Fortunately, this fear is losing some of its appeal in other parts of Europe and around the world. Thunberg’s tweet was in response to the European Parliament’s decision to label investments in nuclear power plants as well as low-carbon natural gas as “climate-friendly”. Unlike Germany, Belgium has decided to keep two reactors scheduled to close, while France has announced plans to build as many as 14 new reactors. Even in Japan, which suffered its worst nuclear accident since Chernobyl, support for restarting and expanding nuclear power is growing.

Meanwhile, in the U.S., the Biden administration is spending billions to subsidize existing factories, while states like New York and even California are seeking to keep factories that were scheduled to close.

However, for nuclear power to do more than gain a foothold, it also needs to overcome existing safety concerns and larger cost concerns. A new report from the Breakthrough Institute, an energy and environment think-tank, predicts that in the medium term, a major investment in advanced nuclear reactors – which could be smaller and more cost-effective than existing nuclear plants – could generate as much as half of the U.S. clean electricity generation – century and a great complement to growing renewable energy sources.

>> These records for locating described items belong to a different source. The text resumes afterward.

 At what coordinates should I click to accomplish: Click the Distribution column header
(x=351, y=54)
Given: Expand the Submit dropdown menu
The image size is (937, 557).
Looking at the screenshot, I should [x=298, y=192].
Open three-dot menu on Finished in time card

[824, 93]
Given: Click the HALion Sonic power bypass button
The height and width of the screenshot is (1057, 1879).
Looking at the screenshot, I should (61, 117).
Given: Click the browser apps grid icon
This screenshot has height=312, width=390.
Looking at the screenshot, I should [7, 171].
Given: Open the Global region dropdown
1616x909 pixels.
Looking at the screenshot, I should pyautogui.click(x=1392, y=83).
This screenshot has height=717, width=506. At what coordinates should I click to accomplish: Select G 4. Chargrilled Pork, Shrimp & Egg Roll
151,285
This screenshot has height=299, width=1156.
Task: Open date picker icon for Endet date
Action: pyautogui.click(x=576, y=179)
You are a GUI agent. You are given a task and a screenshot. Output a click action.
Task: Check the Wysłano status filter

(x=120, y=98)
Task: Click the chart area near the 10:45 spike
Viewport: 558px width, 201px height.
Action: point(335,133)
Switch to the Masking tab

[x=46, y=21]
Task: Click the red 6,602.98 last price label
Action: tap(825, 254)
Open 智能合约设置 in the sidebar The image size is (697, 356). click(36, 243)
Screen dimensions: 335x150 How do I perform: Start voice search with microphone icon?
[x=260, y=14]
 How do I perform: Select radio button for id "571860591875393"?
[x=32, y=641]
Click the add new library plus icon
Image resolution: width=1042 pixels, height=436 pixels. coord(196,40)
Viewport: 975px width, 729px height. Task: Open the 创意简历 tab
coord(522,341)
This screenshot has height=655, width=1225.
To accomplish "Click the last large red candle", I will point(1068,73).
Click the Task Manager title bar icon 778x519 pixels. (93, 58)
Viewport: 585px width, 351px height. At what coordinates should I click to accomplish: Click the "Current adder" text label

Better nuclear energy could also play an important role in another less-appreciated challenge: achieving energy abundance. Since the mid-1970s, per capita energy consumption in the United States has remained largely stable or even declined, a product of the shift toward conservation and efficiency. As long as our energy mix is ​​dominated by fossil fuels – which despite significant progress in renewables still is – that’s a good thing.

But some experts have linked slow productivity growth over the past few decades to stagnant energy consumption. When we incorporate energy consumption into our diets, it’s no surprise that productivity and economic growth follow.

If we can separate energy consumption from carbon emissions and other environmental externalities, we can carve a path to true abundance. Vertical farming, large-scale desalination, direct carbon air capture – they will all become more viable if we have truly low or zero carbon energy, as nuclear was once touted by some, “too cheap to measure” “. Achieving this future — tackling climate change while providing enough energy for all our needs — will require better, broader nuclear power, and policies to accelerate the development of clean energy of all kinds.

Existential threats require survival responses.If that’s how you look at climate change, there’s no excuse Give up a viable option – nuclear power is clearly the option.